Express & Star

Mark Andrews on Saturday: Trams, trains, and the Highway Code

THE Department for Education has been urged to add the Highway Code to the school curriculum for sixth formers.

Published
The Highway Code

Admittedly, only by a car leasing firm which I am not going to give free publicity to, but nevertheless some people seem to be taking the suggestion seriously.

Don’t teachers have enough on their plate? Only last week schools were told they must start teaching children about transgenderism. Now they're expected to prepare them for the driving test as well.

Meanwhile, the number of children sitting GCSE languages has fallen by 45 per cent since 2002.This is even more pronounced for French and German, with numbers down by about two thirds. And this is the generation supposed to be unashamedly pro-European, wanting closer ties with our neighbours.
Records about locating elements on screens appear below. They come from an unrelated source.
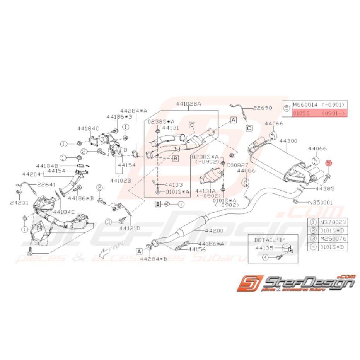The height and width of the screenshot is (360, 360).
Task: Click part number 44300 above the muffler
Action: (x=289, y=142)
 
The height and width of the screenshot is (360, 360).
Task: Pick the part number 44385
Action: (x=324, y=189)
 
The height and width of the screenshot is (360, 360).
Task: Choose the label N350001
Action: (x=320, y=202)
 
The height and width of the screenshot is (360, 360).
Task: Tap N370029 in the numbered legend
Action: (x=331, y=222)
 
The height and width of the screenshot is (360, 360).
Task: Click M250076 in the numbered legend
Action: (x=331, y=239)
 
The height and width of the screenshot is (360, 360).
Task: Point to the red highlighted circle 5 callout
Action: (x=328, y=164)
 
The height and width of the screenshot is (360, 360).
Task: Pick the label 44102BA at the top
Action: (x=189, y=104)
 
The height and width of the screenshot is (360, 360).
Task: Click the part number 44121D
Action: (x=130, y=228)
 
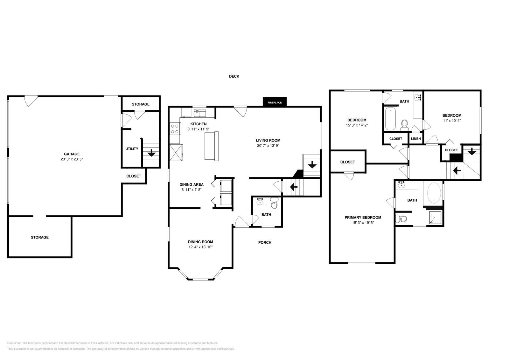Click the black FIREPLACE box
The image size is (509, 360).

Schools will argue the decline of French and German is in part due to a wider range of languages on offer, and there is a 22 per cent rise in the number of youngsters taking Welsh. But, no disrespect to the Welsh, how is that going to get you a job?

OF course, the teaching of languages in schools has always been a bit patchy. I actually thought scraping O-level German and a smattering of French made me multilingual, a delusion emphatically debunked at the Birmingham Christmas market about 10 years ago. It probably didn’t help that the guy I was talking to was Romanian, but you get my point.
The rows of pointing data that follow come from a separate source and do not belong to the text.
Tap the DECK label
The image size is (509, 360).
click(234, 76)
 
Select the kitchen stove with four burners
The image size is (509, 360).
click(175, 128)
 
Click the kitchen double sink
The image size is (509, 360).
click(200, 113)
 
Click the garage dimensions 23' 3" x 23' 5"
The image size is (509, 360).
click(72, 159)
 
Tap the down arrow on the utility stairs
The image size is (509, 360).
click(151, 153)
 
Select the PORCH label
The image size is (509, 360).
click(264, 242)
I remember my teacher saying it didn’t matter how ridiculous your answers to questions were, as long as they were in good German. So when asked to give account of an important event in my community, I described in great detail a street party and disco to celebrate my grandfather’s 120th birthday, attended by the mayor who presented him with a Vauxhall car. It got decent marks, if I remember rightly.

The point is, though, in today’s multi-national world, being fluent in foreign languages can be a great asset in business. Not just the stilted textbook speak we all learned, but understanding the language, the idioms and colloquialisms that real people use. Our education system would do far better focusing on this than gimmicks like the Highway Code.

LAST week I questioned whether extending the Metro tramline to the Merry Hill centre really would regenerate Dudley, after a councillor bizarrely claimed it was ‘a town on the up’.

Midland Metro – money well spent?

Now we are told the scheme is going to cost £106 million more than we were told last year, and that it will cost the taxpayer a staggering £440 million. A cynic might think we were being softened up.

The proposed extension will run for 6.8 miles, so the cost equates to about £1,021 an inch. Who’s in charge of the costings, Chris Grayling?

To be fair, it is substantially less than the £2,500 an inch being spent on the 350-yard extension linking the Metro to Wolverhampton bus station, and the £2,678 an inch for HS2. But it still seems extortionate for something only marginally quicker than a bus, and as far as I can see its only effect will be to make it slightly easier for people to desert our town centres for out-of-town shopping. Let’s just say that the South Yorkshire tram link to Meadowhall shopping centre has yet to turn Rotherham into a thriving metropolis.

Surely the time has come to abandon this wasteful, disruptive and very old-fashioned project before it is too late – and instead use the £440 million to reopen the railway line, reconnecting the Black Country to rest of Britain.